Thursday, November 28, 2019
TEHRAN (FNA)- Nasir Khan, a historian and political activist, says the verdict by the Indian Supreme Court to give the land of the Babri mosque in the Northern town of Ayodhya falls short of a legal pronouncement.
Speaking in an exclusive interview with FNA, Nasir Khan said, “It was more of a political judgement, in which the difference between the perpetrators of a major crime and the aggrieved party was ignored completely and instead ordered thconstruction of a Hindu temple at the disputed site.”
Nasir Khan, PhD of Philosophy, is an author, historian and anti-war and human rights political activist. He has written numerous articles on human rights and international affairs.
Below is the full text of the interview:
Q: How do you find the verdict, especially amid many instances of sectarian violence?
A: From a historical point of view, many mythical heroes and gods were believed by people in the ancient civilizations of Egypt, Greece, Assyria, etc. But with the passage of time, Egyptians stopped believing in many gods such as Osiris, Isis and the divine child Horus, among many others. In Greece the same thing happened: The old Olympian gods and heroes were replaced by other gods and mythologies. But in India ancient mythical stories continued to exist, and are still regarded as part of Hinduism by the followers of this religion. The Hindus who destroyed the Babri mosque believed in the myth of the birthplace of Rama. This brief account is essential to understand the mythical account of the life of god Rama that were tacitly accepted and supported by the Supreme Court in its verdict.
The verdict falls short of a legal pronouncement, based upon a judicious investigation of the evidence involved about the land where the mosque stood.
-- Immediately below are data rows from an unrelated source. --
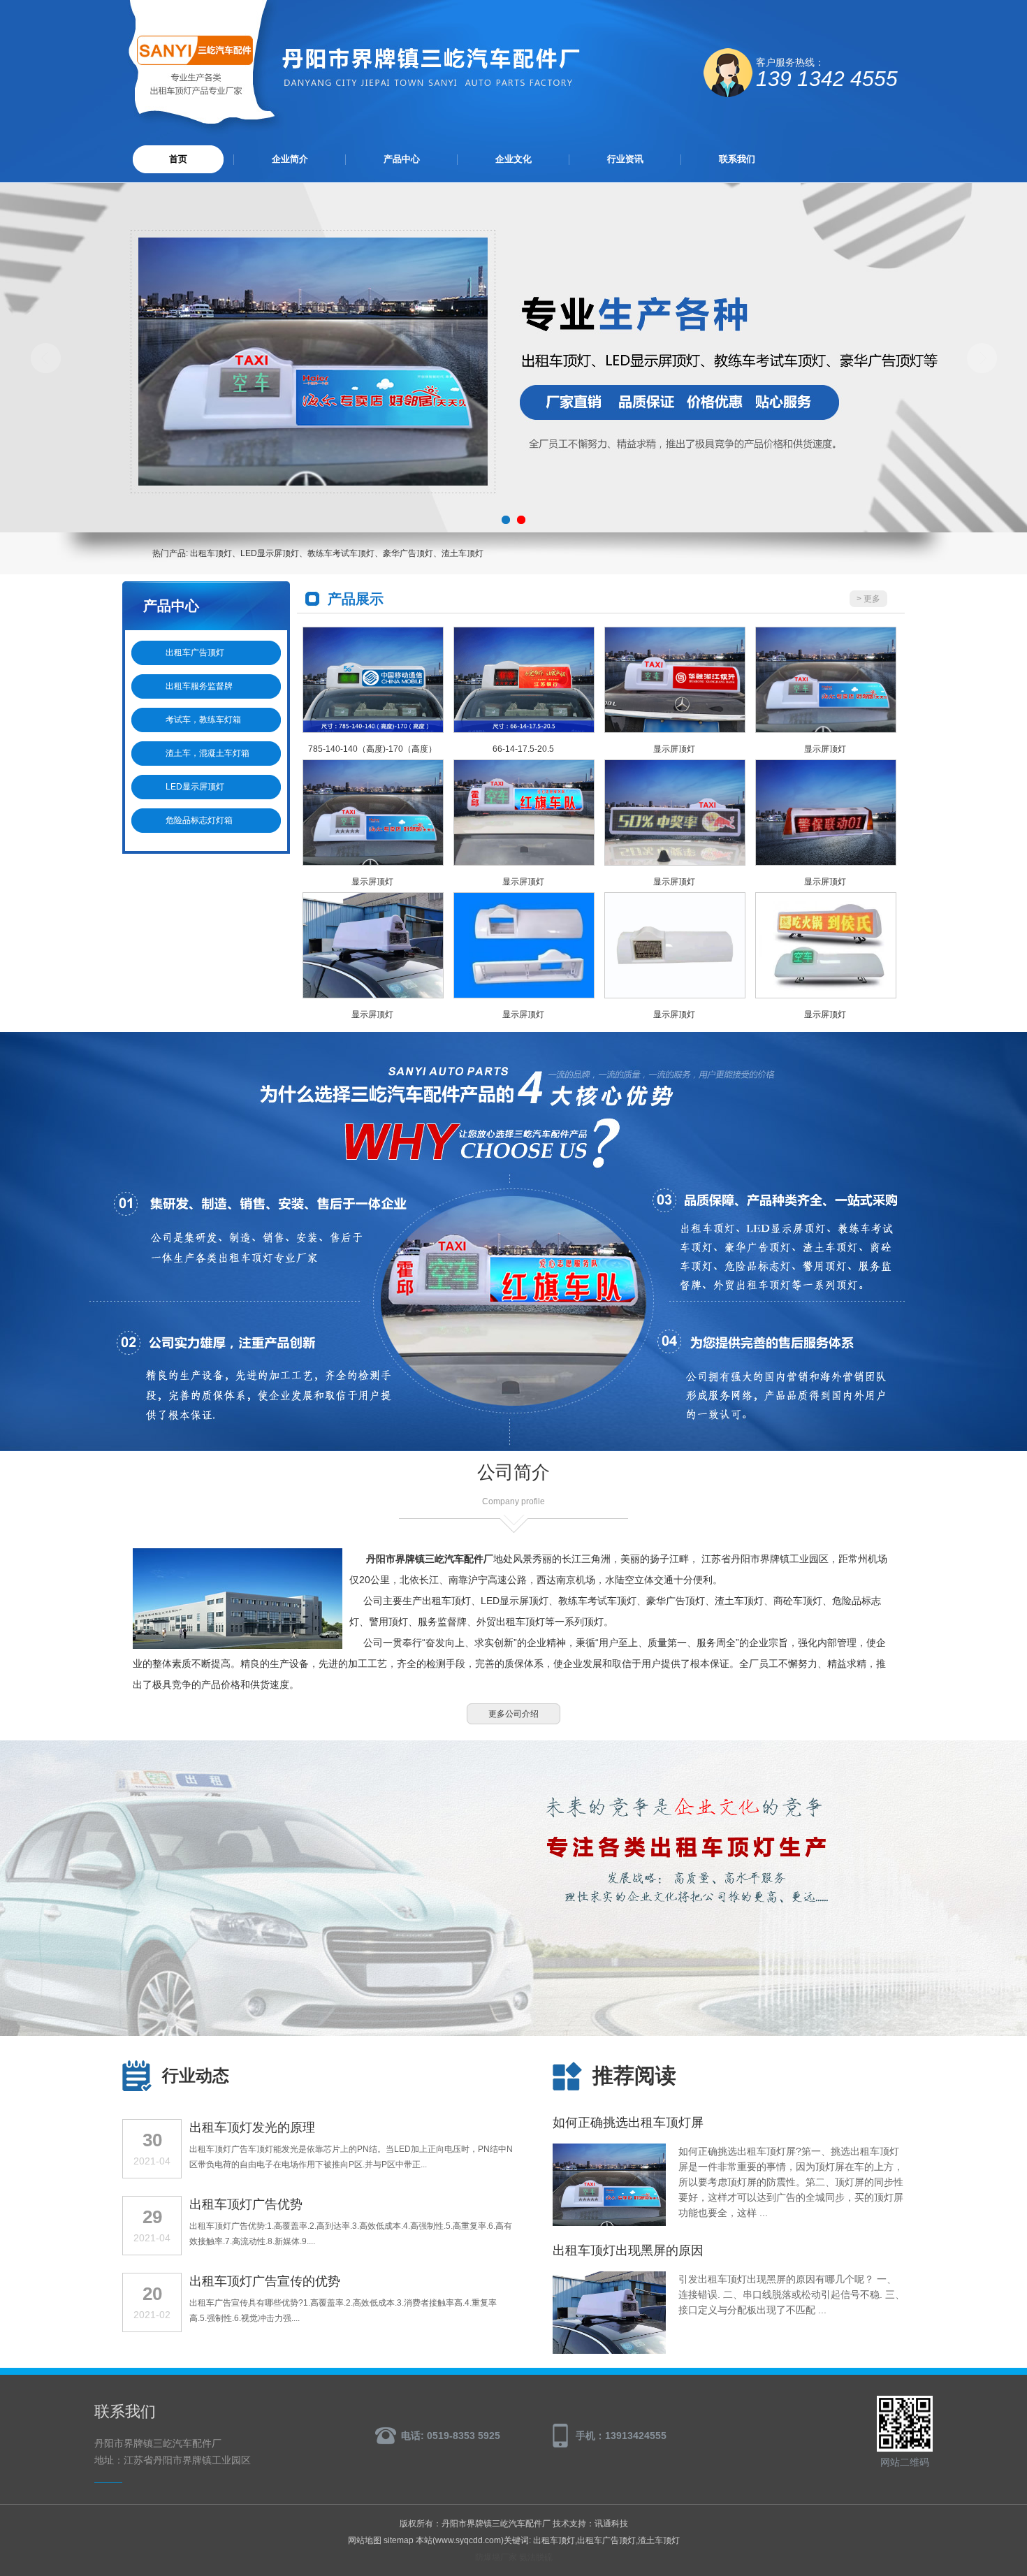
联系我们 (737, 159)
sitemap (399, 2540)
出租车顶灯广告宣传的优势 (264, 2281)
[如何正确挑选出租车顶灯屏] (609, 2223)
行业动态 (195, 2075)
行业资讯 (625, 159)
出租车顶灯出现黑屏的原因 (628, 2250)
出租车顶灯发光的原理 (252, 2127)
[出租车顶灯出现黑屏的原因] (609, 2351)
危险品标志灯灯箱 (199, 820)
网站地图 (364, 2540)
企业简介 (290, 159)
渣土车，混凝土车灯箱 (207, 753)
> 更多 (868, 599)
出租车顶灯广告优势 (246, 2204)
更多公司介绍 (513, 1714)
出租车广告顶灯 (195, 652)
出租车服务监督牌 (199, 686)
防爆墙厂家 (496, 2557)
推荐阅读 (634, 2075)
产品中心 (402, 159)
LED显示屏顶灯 (195, 787)
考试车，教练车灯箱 (203, 720)
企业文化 (513, 159)
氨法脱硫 (536, 2557)
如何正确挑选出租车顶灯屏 (628, 2123)
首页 (178, 159)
It was more of a political judgement, in which the difference between the perpetrators of a major crime and the aggrieved party was ignored completely and instead ordered the construction of a Hindu temple at the disputed site. The court asked the central government to prepare a scheme within three months to enforce the order for the construction of the temple! The Muslims were to be given a five acres of land in Ayodhya, as if the dispute was merely one about the possession of a disputed piece of land. In this way, the goals of the Hindutva government of Modi and the Hindu extremists were given an endorsement by this unjust and lopsided judgement. It is amazing that the court did not mention or condemn the wanton destruction of the 500-year old mosque in the summary of the verdict.
The question of sectarian violence after this verdict should also be seen in a broader context of Indian political system, where the Hindutva forces wield the cudgel. The Modi government had made sure that the internet was not freely available to areas where Muslims could protest or raise their voices. Indian Muslims are acutely aware of their vulnerability in case of any opposition to this verdict. The fear of attacks by the militant Hindus is not something they can ignore. They know how over two thousand Muslims were massacred by the Hindu mobs.
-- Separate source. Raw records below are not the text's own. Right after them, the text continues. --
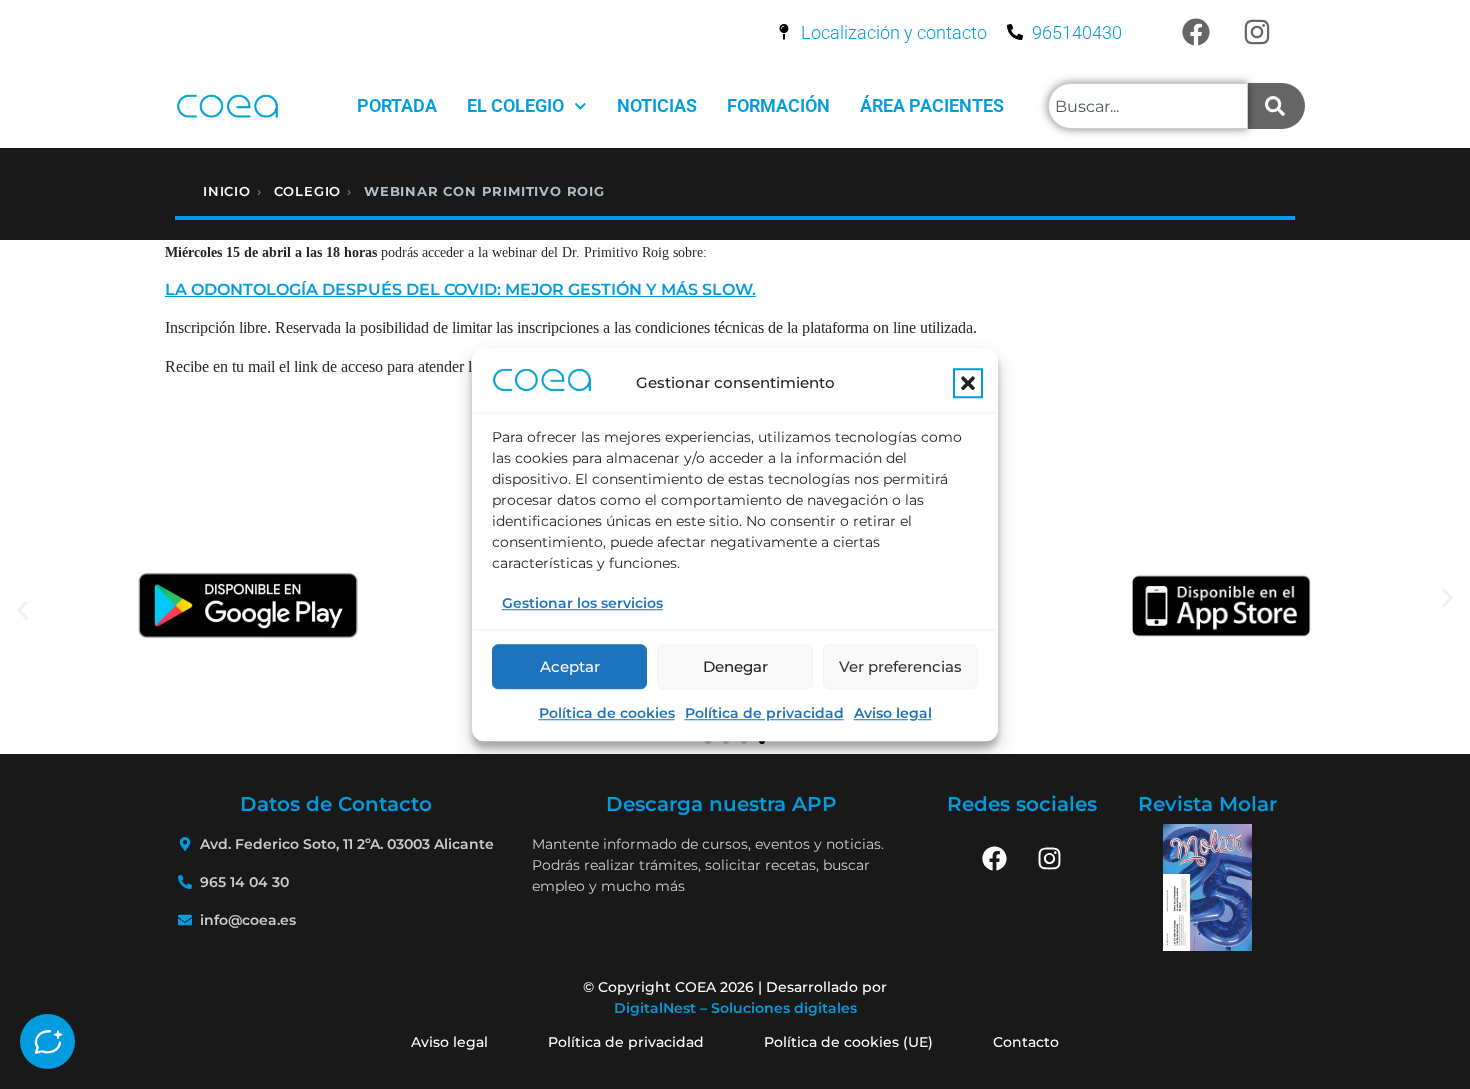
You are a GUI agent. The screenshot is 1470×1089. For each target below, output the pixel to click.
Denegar (735, 666)
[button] (968, 384)
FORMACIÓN (778, 105)
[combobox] (1148, 106)
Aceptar (570, 666)
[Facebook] (1196, 32)
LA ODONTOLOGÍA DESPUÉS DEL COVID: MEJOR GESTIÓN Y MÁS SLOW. (460, 289)
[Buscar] (1276, 106)
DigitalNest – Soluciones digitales (735, 1008)
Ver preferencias (900, 666)
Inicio (227, 191)
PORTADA (397, 105)
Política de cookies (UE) (848, 1042)
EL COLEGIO (515, 105)
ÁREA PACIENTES (932, 105)
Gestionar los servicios (582, 603)
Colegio (308, 191)
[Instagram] (1257, 32)
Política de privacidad (764, 713)
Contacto (1026, 1042)
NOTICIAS (657, 105)
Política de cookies (607, 713)
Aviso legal (893, 713)
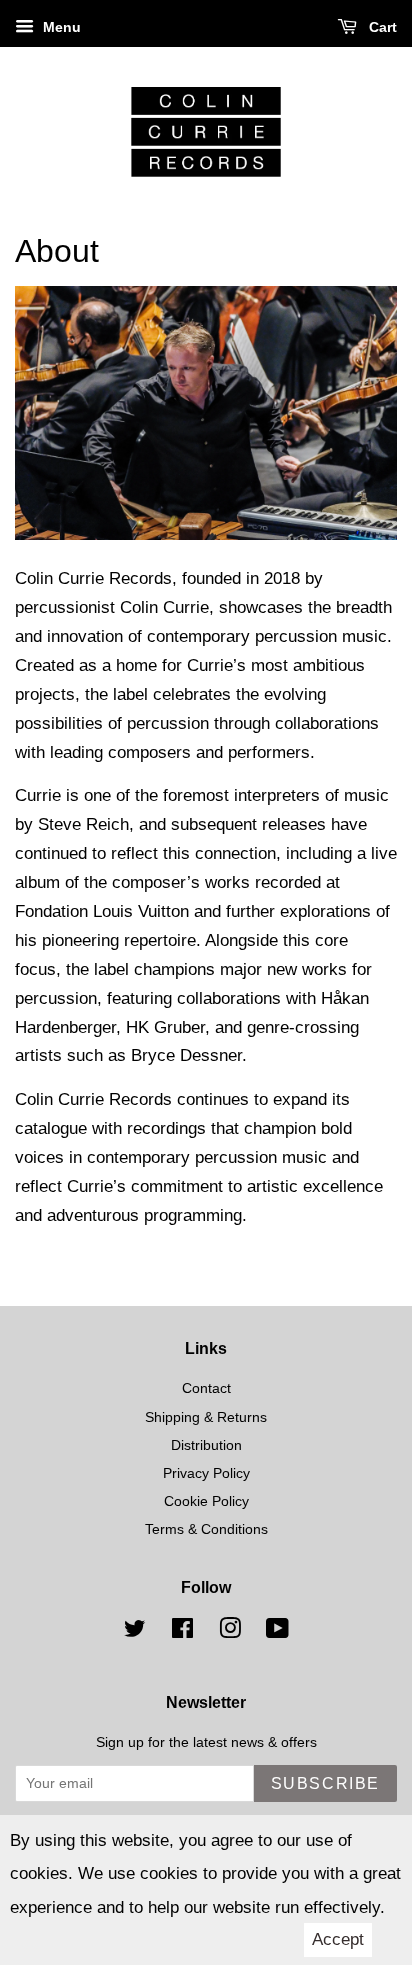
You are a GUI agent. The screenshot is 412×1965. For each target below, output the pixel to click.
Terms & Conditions (206, 1529)
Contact (206, 1388)
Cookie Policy (206, 1501)
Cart (381, 27)
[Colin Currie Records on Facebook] (182, 1632)
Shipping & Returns (206, 1417)
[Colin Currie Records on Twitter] (135, 1632)
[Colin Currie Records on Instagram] (230, 1632)
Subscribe (325, 1783)
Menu (60, 27)
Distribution (206, 1445)
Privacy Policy (206, 1473)
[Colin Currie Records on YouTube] (277, 1632)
Q: Do you believe justice was served by the verdict?
A: Modi bears much responsibility for the communal violence in India when he was the chief minister of Gujarat. In 2002, there was a mass bloodbath in his state in which more than two thousand Muslims were killed, their women raped and their properties pillaged by the Hindu mobs when a train carrying Hindu pilgrims caught fire in which 58 people died. Without any evidence, Modi accused Pakistan of causing the fire. Within hours of his provocation, the killing of Muslims started in his state. The way the Hindu mobs molested and raped Muslim women is too painful for me to repeat here.
Modi has shown his political base is his militant right-wing parties and followers who want to change India into a Hindu rashtra. How to do this is part of the political strategy of Hindutva which he follows. The first major step he took on 5 August was to colonize the 8-million Kashmiri Muslims by isolating them in a total blockade by the most savage means.
In India, it is the Hindutva that reigns supreme, and Modi is their leader. The Indian judicial system is not immune against the prevailing political situation and policies of the Modi government. The verdict of the Supreme Court has left no doubt in the minds of political observers that the highest court of the land has furthered the anti-Muslim communal policies of the present government.
Q: Islam is the second largest religion in India, with approximately 200 million Muslims. Why do Indian Muslims struggle to retrain their religious rights?
A: The causes of the social, economic and political condition of Indian Muslims in a predominately Hindu India are many. The British rulers of India had their own colonial interests. When the Indian freedom movement gained momentum after the First World War, the British rulers found themselves in a precarious situation in face of the growing demands of freedom, which was mostly led by the Indian National Congress. When the Muslim League under the leadership of M.A. Jinnah made his Two-Nation Theory a basis for establishing a Muslim state, Pakistan, that finally resulted in 1947 in the partition of India into India and Pakistan, the Muslims who lived in India suffered most. Most Hindus never forgave Muslims for the partition of India. As a result, the Indian Muslims have been suspect in the eyes of Hindus, and over the years their political and economic condition became weak. The upsurge of militant Hindutva nationalism in India and the goals of Hindu rashtra regard Muslims as their main enemies. So, the Indian Muslims live in that anti-Muslim environment and are subject to many social and political pressures as unwanted people in India.